Negli scambi after-hour il titolo di Google ha perso il 9%. Il motivo: la trimestrale di Google non era all’altezza delle attese di Wall Street. Sulla prima trimestrale dell’anno pesano il recente shopping, le grandi acquisizioni da Nest (costata 3.2 miliardi di dollari) a DeepMind, ma anche l’accelerazione dal desktop al Mobile advertising. Inoltre i costi stanno salendo e Google ha annunciato un fatturato, escluse le vendite ai partner, è stato pari a 12.2 miliardi di dollari nel primo trimestre. I ricavi, inclusi quelli dei partner, sono saliti del 19%.

Il mercato smartphone e il mercato tablet sono in crescita, mentre quello Pc cala: anche la pubblicità deve essere ripensata per il Mobile computing con i suoi piccoli display, ma il mobile advertising costa meno e ha margini inferiori rispetto all’advertising online. E la transizione pesa sui profitti: gli utili sono cresciuti di appena il 2.9% a quota 3.45 miliardi di dollari, pari a 6.27 dollari per azione. Il mobile è una sfida per le aziende: il  cost-per-click è depresso, giù del 9%. Sul lungo periodo Google però ritiene che i prezzi del mobile andranno meglio di quelli desktop, una volta completata la transizione: perché sui piccoli schermi del Mobile, la concentrazione è più focalizzata e si disperde meno che su Pc. Il cost per click per il search advertising su smartphone è sceso del 35%, ma cresce del 29% quello su tablet, per via dei display più ampi.

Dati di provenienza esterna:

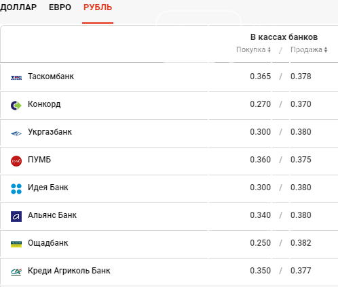The height and width of the screenshot is (287, 338).
Task: Switch to the ЕВРО tab
Action: (x=60, y=7)
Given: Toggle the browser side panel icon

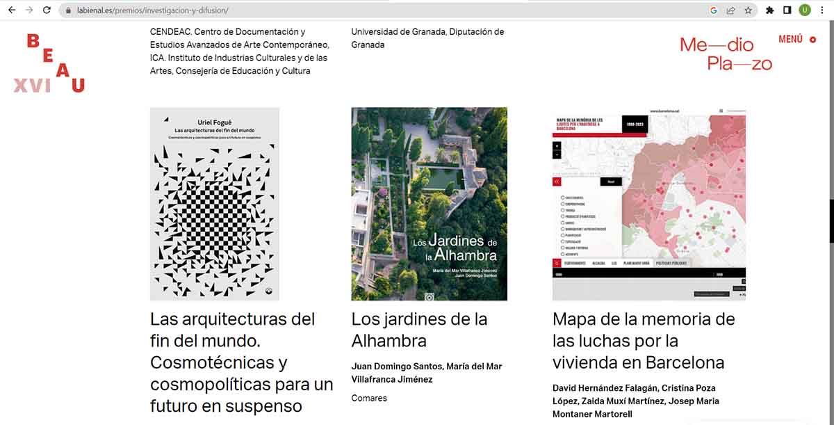Looking at the screenshot, I should click(787, 10).
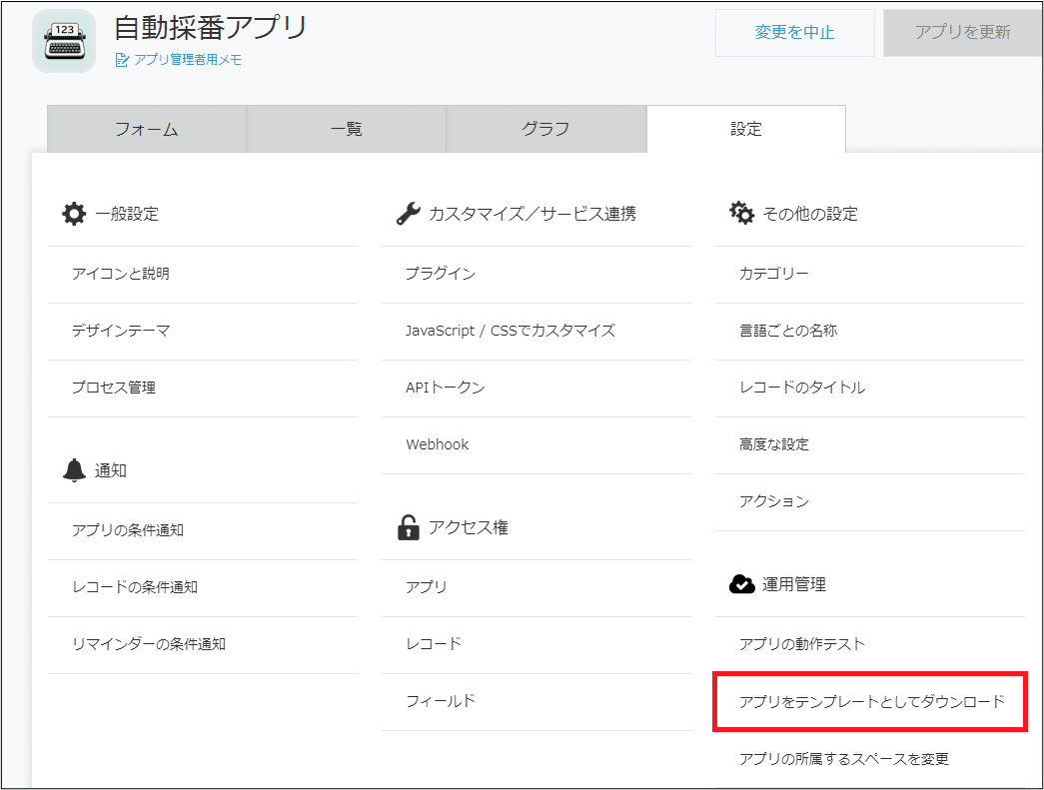Image resolution: width=1044 pixels, height=790 pixels.
Task: Click the access permissions padlock icon
Action: 408,527

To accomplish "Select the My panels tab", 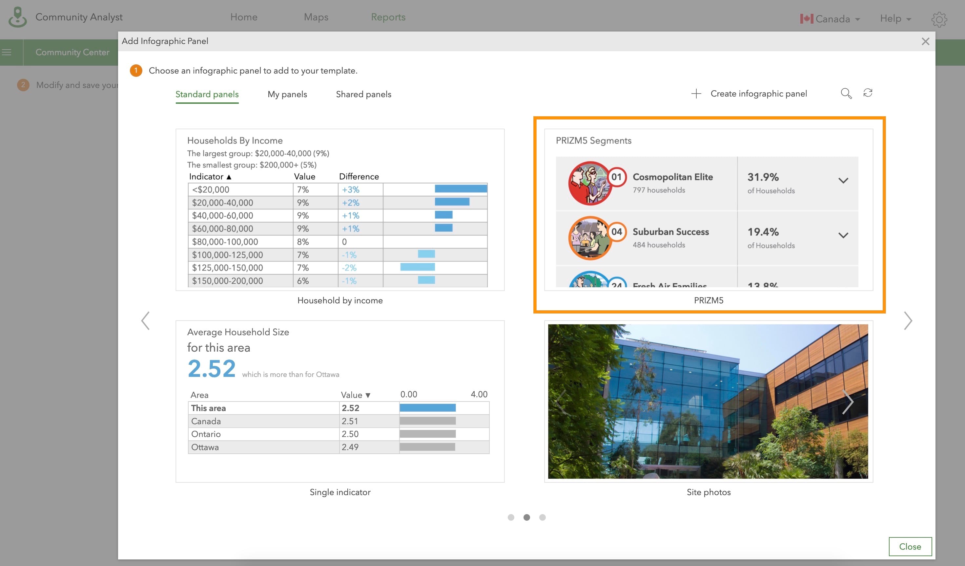I will point(287,94).
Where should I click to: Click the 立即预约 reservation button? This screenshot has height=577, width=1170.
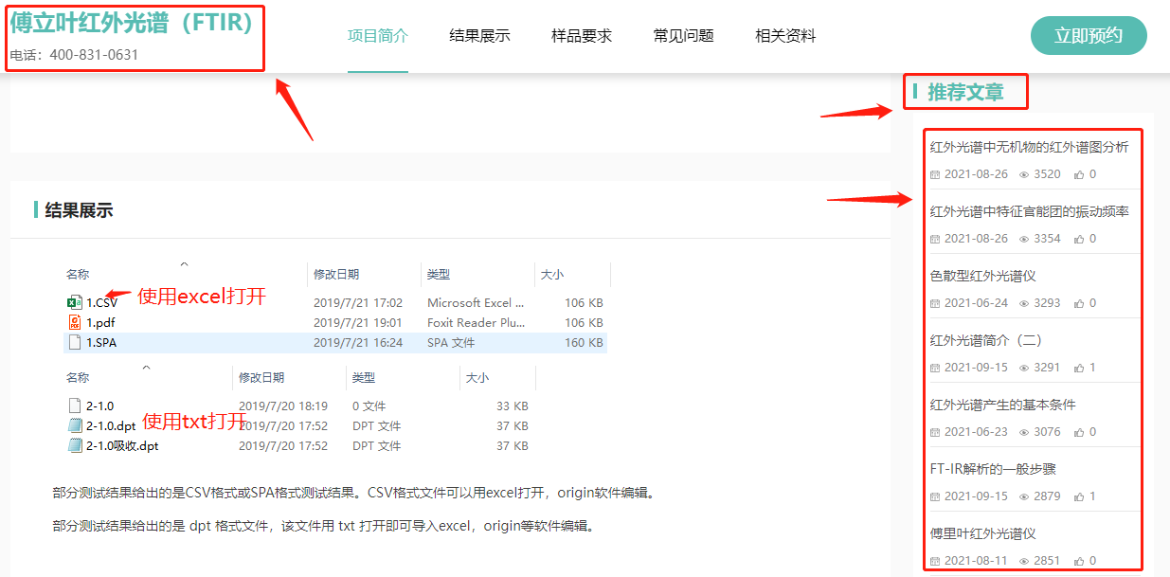tap(1089, 34)
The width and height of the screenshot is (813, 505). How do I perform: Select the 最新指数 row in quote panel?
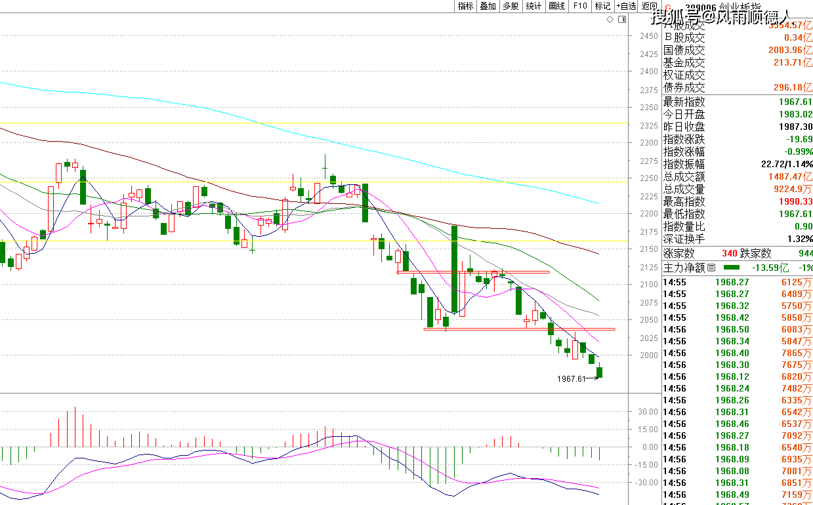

Tuttavia, al momento gli inserzionisti non sanno ancora cosa pubblicizzare su mobile: e così l’advertising su Mobile cresce, ma non tanto velocemente quanto crolla quello su desktop.

Larry Page (Google): La trimestrale di Google delude
La trimestrale di Google delude (in foto il Ceo Larry Page al Ted)

I siti di Google hanno generato 10.47 miliardi di dollari, con un incremento del 21% sullo stesso periodo di un anno fa, per il 68% del fatturato totale. I siti partner hanno generato il 4% più dell’anno scorso, per un totale di 3.4 miliardi di dollari.

Andiamo nei dettagli: le vendite di Chromecast sono forti, anche se il motore di ricerca non ha voluto dare cifre; ma il Play store mobile e hardware (compresa la chiavetta Chromecast, di recente lanciata anche in Italia) è balzato del 48% a 1.55 miliardi di dollari.

Google sta investendo anche in software per prenotazione di alberghi come Room 77, startup di Expedia. Infine Google sta vendendo Motorola, l’unità smartphone, a Lenovo per 2.91 miliardi di dollari.